▶ _ASSIGNMENT_
Your answer must be the exact lines from the one holding "Click the global search magnifier icon" through the end of the entries, with no pictures.

▶ _GIVEN RECORDS_

-=-=-=-=-

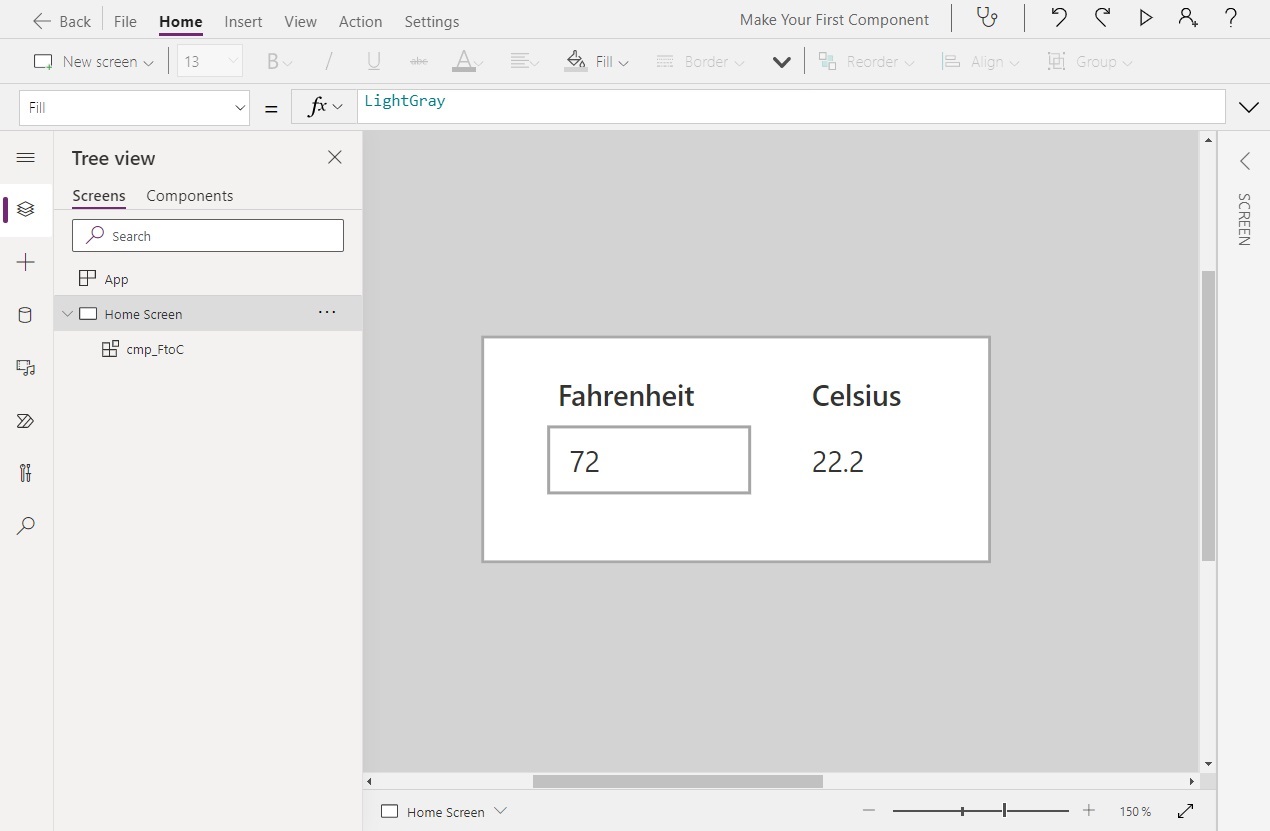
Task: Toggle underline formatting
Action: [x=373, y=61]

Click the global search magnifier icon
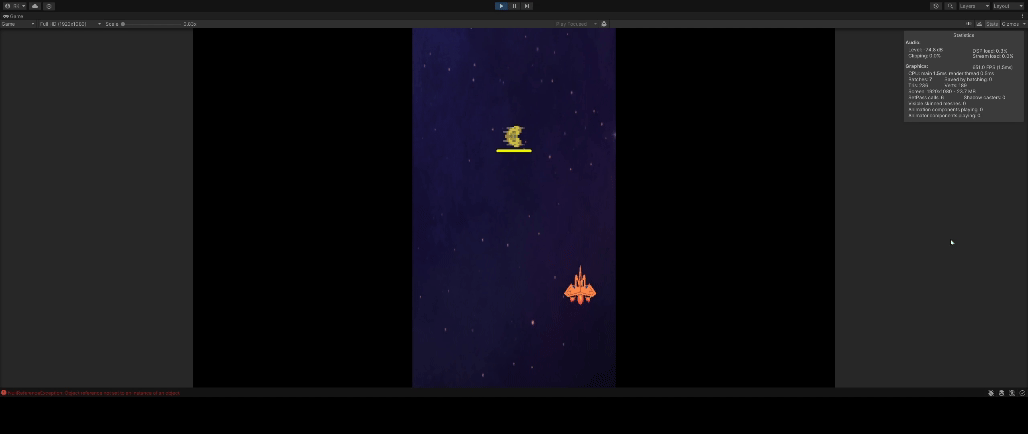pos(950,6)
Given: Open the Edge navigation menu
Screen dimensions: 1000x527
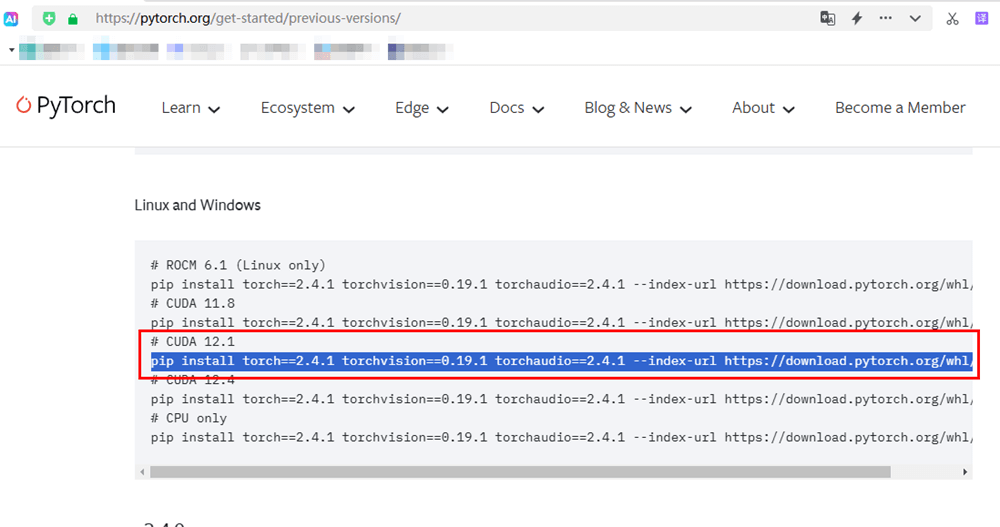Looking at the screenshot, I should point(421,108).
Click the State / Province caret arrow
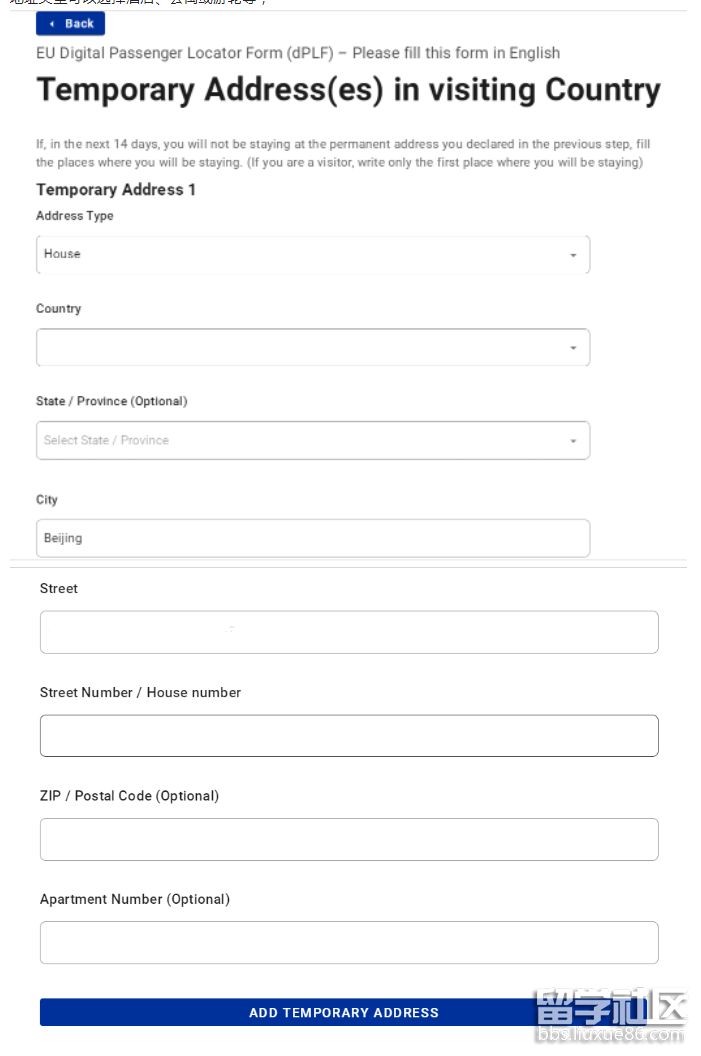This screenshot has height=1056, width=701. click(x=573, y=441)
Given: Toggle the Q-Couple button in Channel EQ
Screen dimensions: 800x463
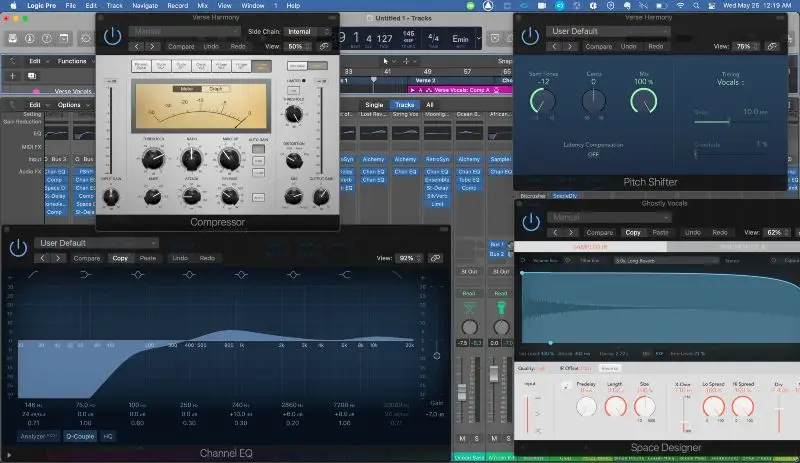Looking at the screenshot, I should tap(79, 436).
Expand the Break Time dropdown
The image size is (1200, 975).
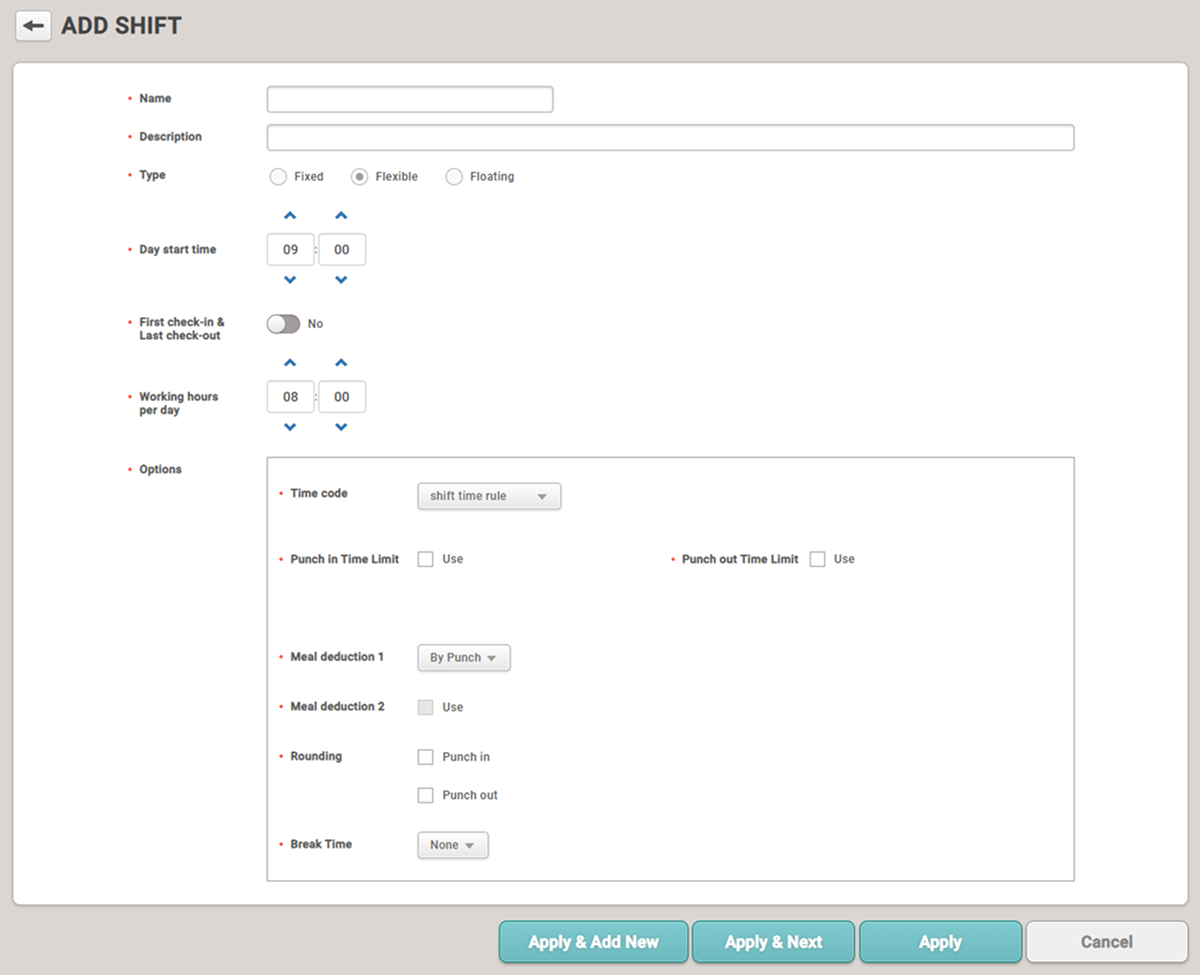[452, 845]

-=-=-=-=-

▶ _OUTPUT BELOW_
Click the global search magnifier icon
pos(950,6)
Given: Open the Edge navigation menu
Screen dimensions: 1000x527
Looking at the screenshot, I should point(421,108).
Click the State / Province caret arrow
This screenshot has height=1056, width=701. click(x=573, y=441)
Given: Toggle the Q-Couple button in Channel EQ
Screen dimensions: 800x463
Looking at the screenshot, I should tap(79, 436).
Expand the Break Time dropdown
The image size is (1200, 975).
[452, 845]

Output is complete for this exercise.